Alas, I have not been this good.
I have leaned over the toilet bowl more times than I care to remember.
I have eaten boxes of macaroni and cheese, bacon sandwiches and fruit sprayed with pesticides.
I have stumbled into the house after a day's work, only to head to bed with a blinding, debilitating migraine.
I have cried into my pillow, wishing that I could just have my body and my energy back.
I have burst into tears over silly things, slammed doors and yelled at your big sister (and your poor Daddy).
I melted in the summer heat, and found short walks to be the only exercise I could tolerate.
BUT....yes, my sweet baby girl, there is a "but."
I have put my hand on my belly in awe of your kicks and tumbles. I have rolled and bounced on the exercise ball. I have gone to yoga classes, and reconnected with you on a spiritual level. I have already imagined what your tiny hands and feet will look like. I have held other newborns, and excitedly pictured myself holding you. I have shared my love for you with your big sister, and together we sing songs to you before bed each night.
No, the pregnancy has not been bliss. It has not been zen. But it has been special in more ways than I could have ever imagined, and I am cherishing this - the last time I will grow a baby - with all my might.
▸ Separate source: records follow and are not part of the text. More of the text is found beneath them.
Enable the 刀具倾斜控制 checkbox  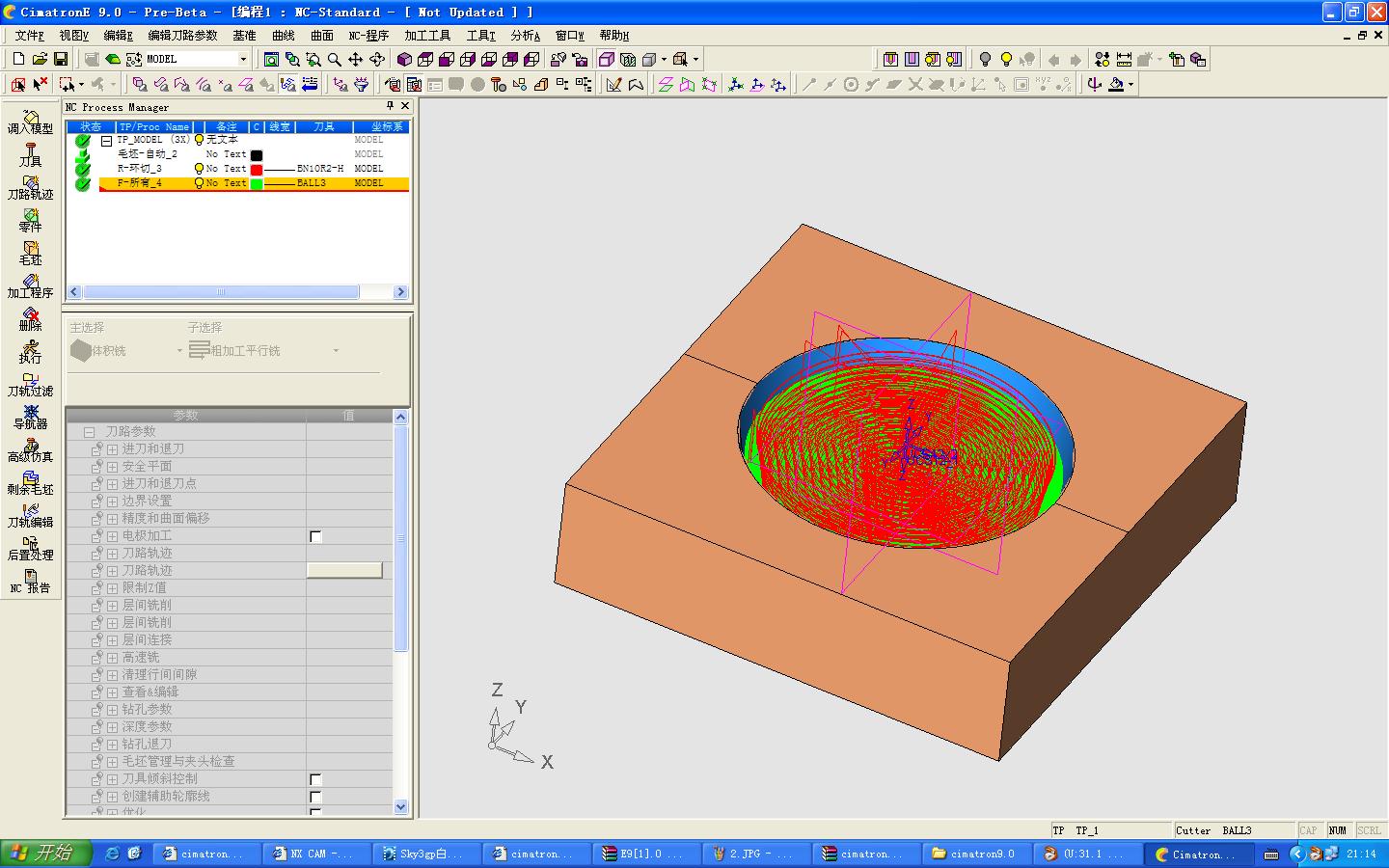(x=315, y=779)
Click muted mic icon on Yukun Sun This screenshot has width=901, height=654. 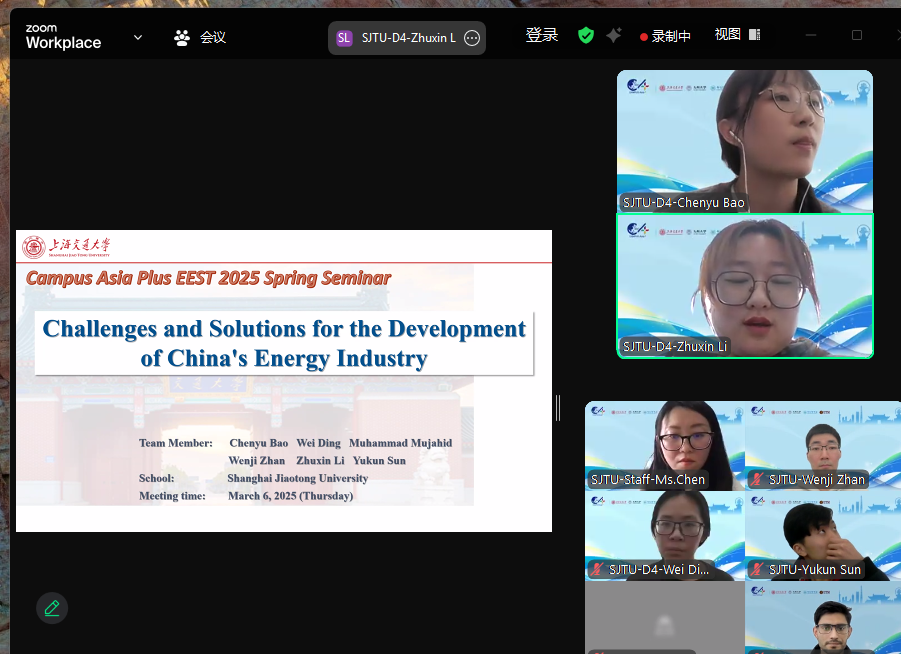coord(757,570)
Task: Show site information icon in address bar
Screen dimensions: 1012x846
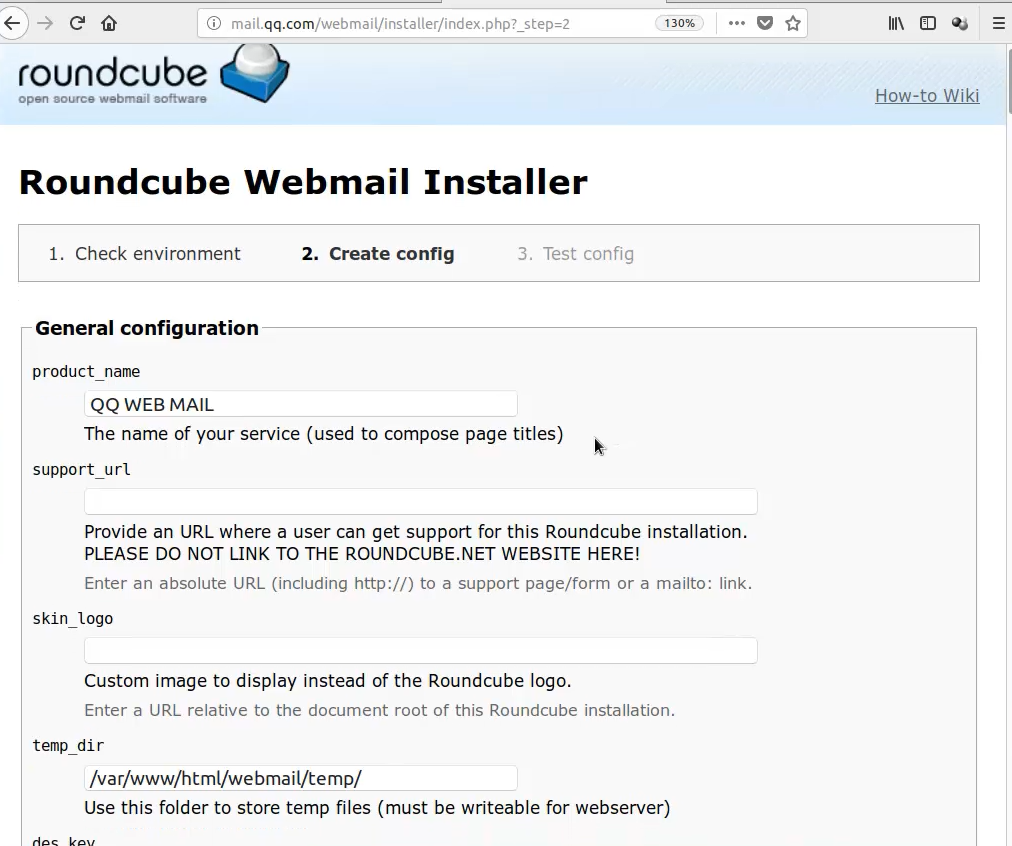Action: (213, 23)
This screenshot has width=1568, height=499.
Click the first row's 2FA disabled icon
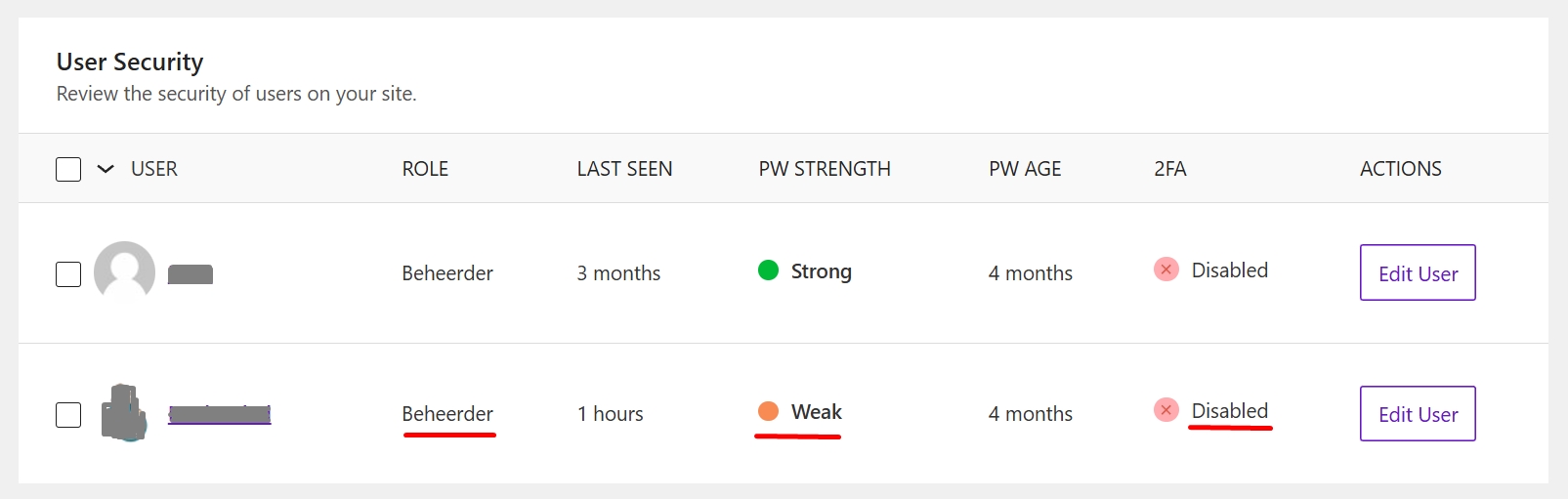click(x=1165, y=270)
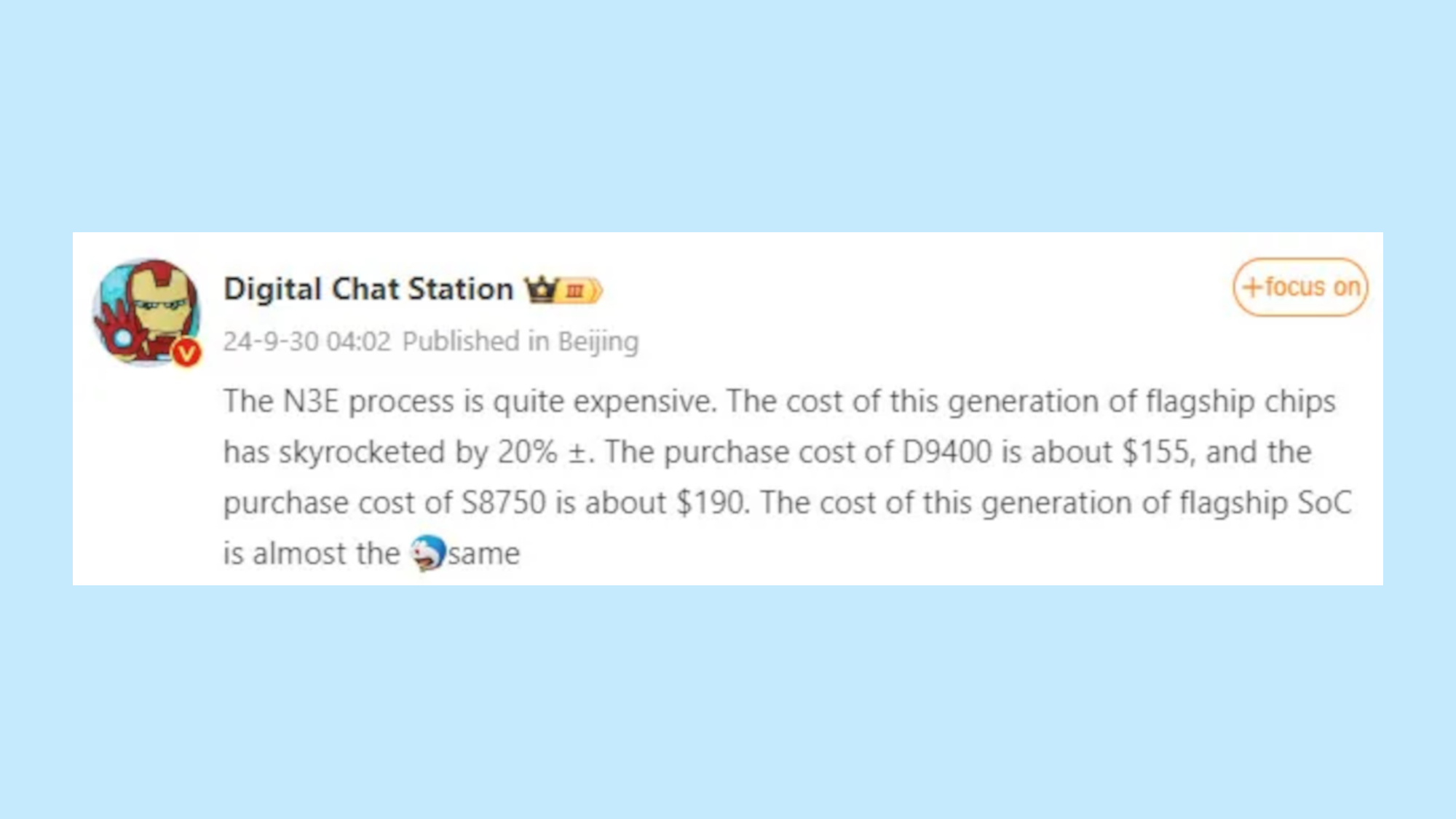
Task: Click the word same after the emoji
Action: pyautogui.click(x=484, y=554)
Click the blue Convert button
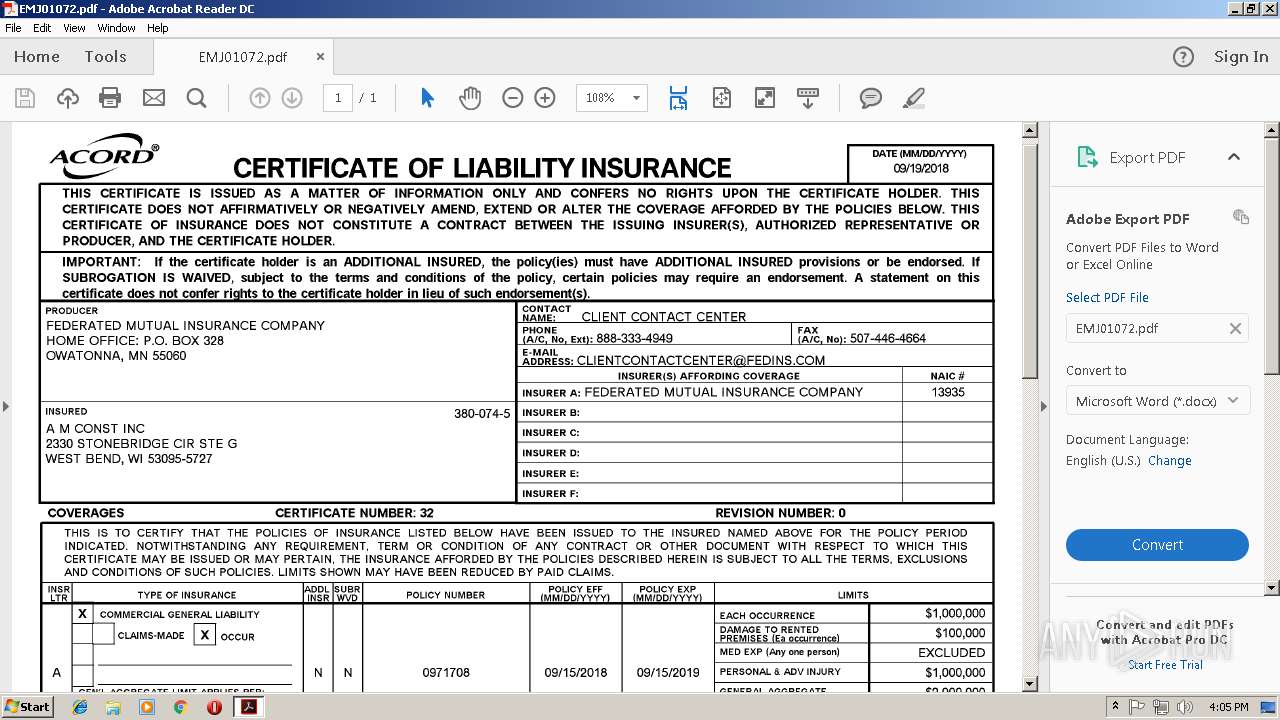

I spent 28 years becoming "me" - growing from a child to a woman, falling in and out of love, and meeting and marrying my life partner, your Daddy. For the past 4 years, I have conceived and raised your big sister. By the time I am 37 years old, both you and your sister will be in school - needing me less, and releasing me from these "early years." Around the age of 50, I will have another 35 (if I'm lucky) years as an empty-nester, where I will rediscover the "me" without my children around.
These early years of childbearing and child rearing are just a teeny, weeny slice in the pie of life. On many days they feel as though they will never end, but I think I'm smart enough to recognize they will end. And that I will miss them.
And so we wait for you in joy and anticipation, and on rare occasions - in the dead of the night when I am pacing the floors, or in the morning when I feel you wake, or during the day when you kick and roll - I can say that I almost....almost...feel zen about it all.